### REQUIREMENT
Among the lines below, keep only those from the one containing "The width and height of the screenshot is (890, 462)." through the one containing "Click the 'Please refer to the image.' text", and reproduce them exactly.

### STORED DATA
=== Begin Enclosure ===
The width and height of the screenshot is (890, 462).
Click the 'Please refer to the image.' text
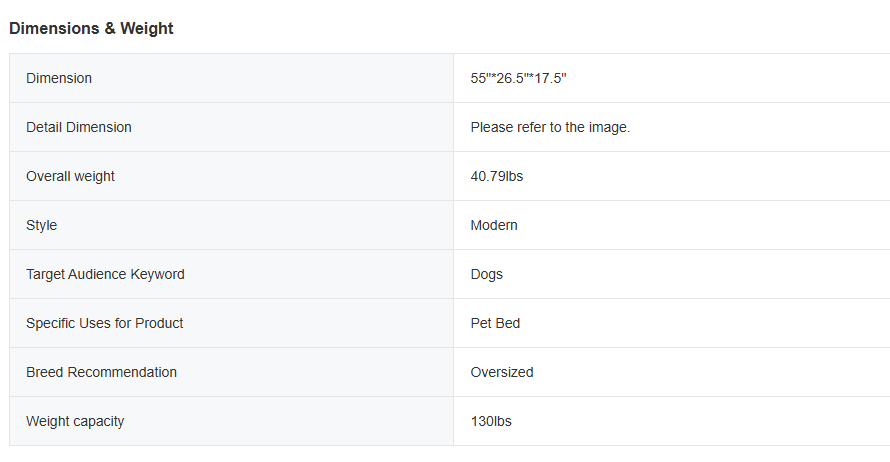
=== End Enclosure ===
=== Begin Enclosure ===
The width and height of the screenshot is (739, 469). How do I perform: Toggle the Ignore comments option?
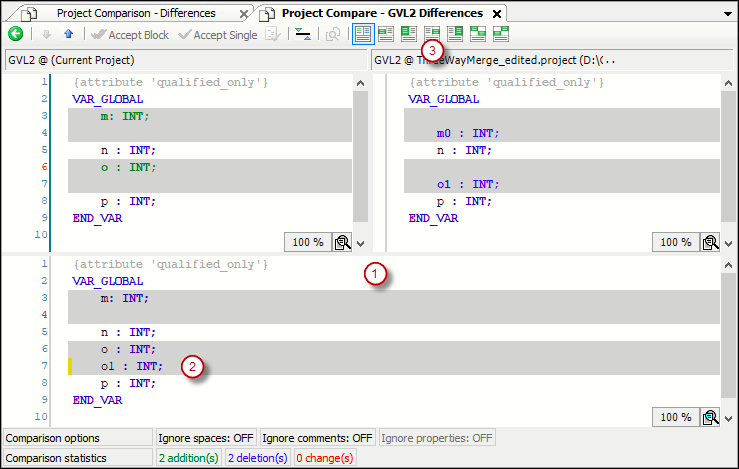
=== End Enclosure ===
=== Begin Enclosure ===
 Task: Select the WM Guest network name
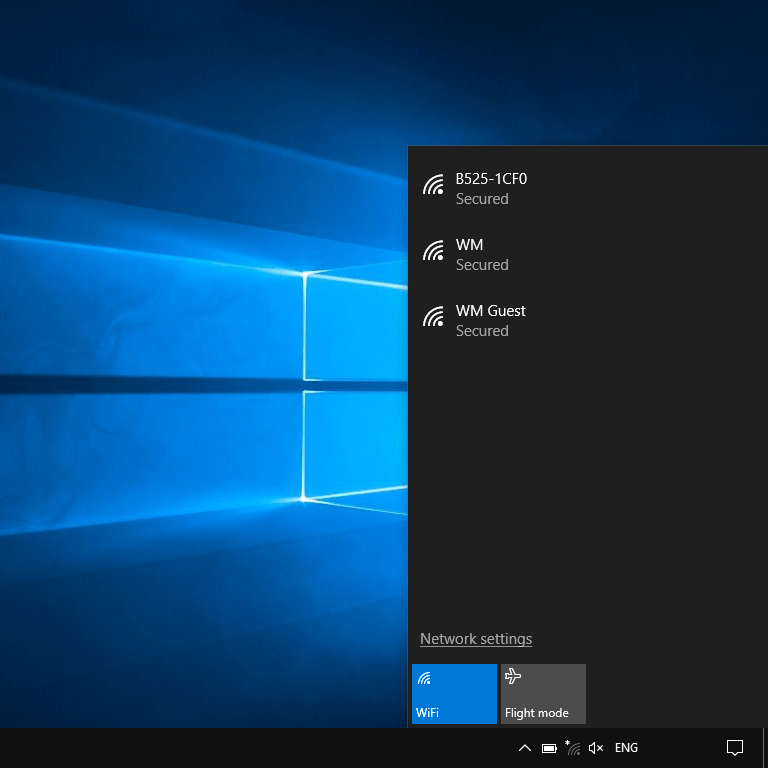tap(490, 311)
=== End Enclosure ===
### EXERCISE OUTPUT
The width and height of the screenshot is (890, 462).
Click the 'Please refer to the image.' text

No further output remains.